Give every entry again, word for word and in full.

[Stored data entries]
┏━━
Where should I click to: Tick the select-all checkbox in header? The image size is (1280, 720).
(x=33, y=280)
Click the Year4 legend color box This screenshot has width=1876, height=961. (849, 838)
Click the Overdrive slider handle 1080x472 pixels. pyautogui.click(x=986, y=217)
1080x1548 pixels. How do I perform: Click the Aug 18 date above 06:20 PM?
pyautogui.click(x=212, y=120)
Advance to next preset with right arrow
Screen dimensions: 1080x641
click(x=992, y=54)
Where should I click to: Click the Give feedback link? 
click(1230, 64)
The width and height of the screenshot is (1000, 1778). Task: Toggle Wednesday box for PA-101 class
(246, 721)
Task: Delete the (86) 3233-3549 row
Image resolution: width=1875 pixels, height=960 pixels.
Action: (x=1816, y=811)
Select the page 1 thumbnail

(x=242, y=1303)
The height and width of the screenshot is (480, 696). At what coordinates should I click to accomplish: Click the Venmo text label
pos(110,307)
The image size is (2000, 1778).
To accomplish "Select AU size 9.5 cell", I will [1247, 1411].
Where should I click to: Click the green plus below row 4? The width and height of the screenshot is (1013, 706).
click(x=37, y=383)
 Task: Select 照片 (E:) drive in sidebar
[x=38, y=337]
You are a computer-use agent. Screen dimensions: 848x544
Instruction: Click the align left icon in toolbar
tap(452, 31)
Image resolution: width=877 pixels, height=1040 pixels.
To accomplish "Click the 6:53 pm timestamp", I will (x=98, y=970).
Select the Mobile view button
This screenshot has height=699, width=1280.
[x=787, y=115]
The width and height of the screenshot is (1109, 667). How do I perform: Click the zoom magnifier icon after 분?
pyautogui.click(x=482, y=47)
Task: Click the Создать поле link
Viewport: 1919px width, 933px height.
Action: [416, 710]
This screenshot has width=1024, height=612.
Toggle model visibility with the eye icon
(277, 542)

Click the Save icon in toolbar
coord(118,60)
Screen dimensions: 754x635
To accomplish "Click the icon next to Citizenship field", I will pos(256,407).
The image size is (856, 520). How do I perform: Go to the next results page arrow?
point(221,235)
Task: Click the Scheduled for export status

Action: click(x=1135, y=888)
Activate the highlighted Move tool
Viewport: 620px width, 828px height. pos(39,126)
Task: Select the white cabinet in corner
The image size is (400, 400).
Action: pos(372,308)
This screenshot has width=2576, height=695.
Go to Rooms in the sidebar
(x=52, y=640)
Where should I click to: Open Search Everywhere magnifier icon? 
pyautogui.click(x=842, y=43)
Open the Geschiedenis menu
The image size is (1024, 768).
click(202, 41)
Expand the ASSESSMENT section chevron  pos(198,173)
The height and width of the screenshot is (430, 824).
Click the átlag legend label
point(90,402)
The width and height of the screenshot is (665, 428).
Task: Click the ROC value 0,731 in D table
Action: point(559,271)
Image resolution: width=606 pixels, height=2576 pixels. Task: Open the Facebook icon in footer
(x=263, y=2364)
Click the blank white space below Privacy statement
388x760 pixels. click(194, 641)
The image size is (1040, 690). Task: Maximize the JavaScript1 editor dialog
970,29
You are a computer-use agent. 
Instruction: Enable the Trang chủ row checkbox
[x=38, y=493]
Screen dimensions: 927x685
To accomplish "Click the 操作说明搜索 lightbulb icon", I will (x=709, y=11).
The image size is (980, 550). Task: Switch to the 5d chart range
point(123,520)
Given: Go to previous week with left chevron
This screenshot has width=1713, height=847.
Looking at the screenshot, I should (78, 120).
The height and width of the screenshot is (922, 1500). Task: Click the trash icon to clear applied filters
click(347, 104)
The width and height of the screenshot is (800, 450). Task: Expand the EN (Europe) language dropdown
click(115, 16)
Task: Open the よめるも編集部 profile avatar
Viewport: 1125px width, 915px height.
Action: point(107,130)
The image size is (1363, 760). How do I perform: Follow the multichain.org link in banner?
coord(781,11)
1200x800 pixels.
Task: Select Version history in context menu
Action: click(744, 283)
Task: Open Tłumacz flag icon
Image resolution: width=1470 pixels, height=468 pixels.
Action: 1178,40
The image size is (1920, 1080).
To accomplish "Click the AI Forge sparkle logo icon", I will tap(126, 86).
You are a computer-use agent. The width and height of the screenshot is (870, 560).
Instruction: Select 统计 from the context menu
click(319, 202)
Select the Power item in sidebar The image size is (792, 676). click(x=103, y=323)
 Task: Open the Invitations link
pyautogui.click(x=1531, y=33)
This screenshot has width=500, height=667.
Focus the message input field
┗━━
- **WORKED SOLUTION**:
Where should I click to: Tick the select-all checkbox in header? The image size is (1280, 720).
(x=33, y=280)
Click the Year4 legend color box This screenshot has width=1876, height=961. (849, 838)
Click the Overdrive slider handle 1080x472 pixels. pyautogui.click(x=986, y=217)
1080x1548 pixels. How do I perform: Click the Aug 18 date above 06:20 PM?
pyautogui.click(x=212, y=120)
Advance to next preset with right arrow
Screen dimensions: 1080x641
click(x=992, y=54)
Where should I click to: Click the Give feedback link? 
click(1230, 64)
The width and height of the screenshot is (1000, 1778). Task: Toggle Wednesday box for PA-101 class
(246, 721)
Task: Delete the (86) 3233-3549 row
Image resolution: width=1875 pixels, height=960 pixels.
Action: (x=1816, y=811)
Select the page 1 thumbnail

(x=242, y=1303)
The height and width of the screenshot is (480, 696). At what coordinates should I click to accomplish: Click the Venmo text label
pos(110,307)
The image size is (2000, 1778).
To accomplish "Select AU size 9.5 cell", I will [1247, 1411].
Where should I click to: Click the green plus below row 4? The width and height of the screenshot is (1013, 706).
click(x=37, y=383)
 Task: Select 照片 (E:) drive in sidebar
[x=38, y=337]
You are a computer-use agent. Screen dimensions: 848x544
Instruction: Click the align left icon in toolbar
tap(452, 31)
Image resolution: width=877 pixels, height=1040 pixels.
To accomplish "Click the 6:53 pm timestamp", I will (x=98, y=970).
Select the Mobile view button
This screenshot has height=699, width=1280.
[x=787, y=115]
The width and height of the screenshot is (1109, 667). How do I perform: Click the zoom magnifier icon after 분?
pyautogui.click(x=482, y=47)
Task: Click the Создать поле link
Viewport: 1919px width, 933px height.
Action: [416, 710]
This screenshot has width=1024, height=612.
Toggle model visibility with the eye icon
(277, 542)

Click the Save icon in toolbar
coord(118,60)
Screen dimensions: 754x635
To accomplish "Click the icon next to Citizenship field", I will pos(256,407).
The image size is (856, 520). How do I perform: Go to the next results page arrow?
point(221,235)
Task: Click the Scheduled for export status

Action: click(x=1135, y=888)
Activate the highlighted Move tool
Viewport: 620px width, 828px height. pos(39,126)
Task: Select the white cabinet in corner
The image size is (400, 400).
Action: pos(372,308)
This screenshot has width=2576, height=695.
Go to Rooms in the sidebar
(x=52, y=640)
Where should I click to: Open Search Everywhere magnifier icon? 
pyautogui.click(x=842, y=43)
Open the Geschiedenis menu
The image size is (1024, 768).
click(202, 41)
Expand the ASSESSMENT section chevron  pos(198,173)
The height and width of the screenshot is (430, 824).
Click the átlag legend label
point(90,402)
The width and height of the screenshot is (665, 428).
Task: Click the ROC value 0,731 in D table
Action: point(559,271)
Image resolution: width=606 pixels, height=2576 pixels. Task: Open the Facebook icon in footer
(x=263, y=2364)
Click the blank white space below Privacy statement
388x760 pixels. click(194, 641)
The image size is (1040, 690). Task: Maximize the JavaScript1 editor dialog
970,29
You are a computer-use agent. 
Instruction: Enable the Trang chủ row checkbox
[x=38, y=493]
Screen dimensions: 927x685
To accomplish "Click the 操作说明搜索 lightbulb icon", I will (x=709, y=11).
The image size is (980, 550). Task: Switch to the 5d chart range
point(123,520)
Given: Go to previous week with left chevron
This screenshot has width=1713, height=847.
Looking at the screenshot, I should (78, 120).
The height and width of the screenshot is (922, 1500). Task: Click the trash icon to clear applied filters
click(347, 104)
The width and height of the screenshot is (800, 450). Task: Expand the EN (Europe) language dropdown
click(115, 16)
Task: Open the よめるも編集部 profile avatar
Viewport: 1125px width, 915px height.
Action: point(107,130)
The image size is (1363, 760). How do I perform: Follow the multichain.org link in banner?
coord(781,11)
1200x800 pixels.
Task: Select Version history in context menu
Action: click(744, 283)
Task: Open Tłumacz flag icon
Image resolution: width=1470 pixels, height=468 pixels.
Action: 1178,40
The image size is (1920, 1080).
To accomplish "Click the AI Forge sparkle logo icon", I will tap(126, 86).
You are a computer-use agent. The width and height of the screenshot is (870, 560).
Instruction: Select 统计 from the context menu
click(319, 202)
Select the Power item in sidebar The image size is (792, 676). click(x=103, y=323)
 Task: Open the Invitations link
pyautogui.click(x=1531, y=33)
This screenshot has width=500, height=667.
Focus the message input field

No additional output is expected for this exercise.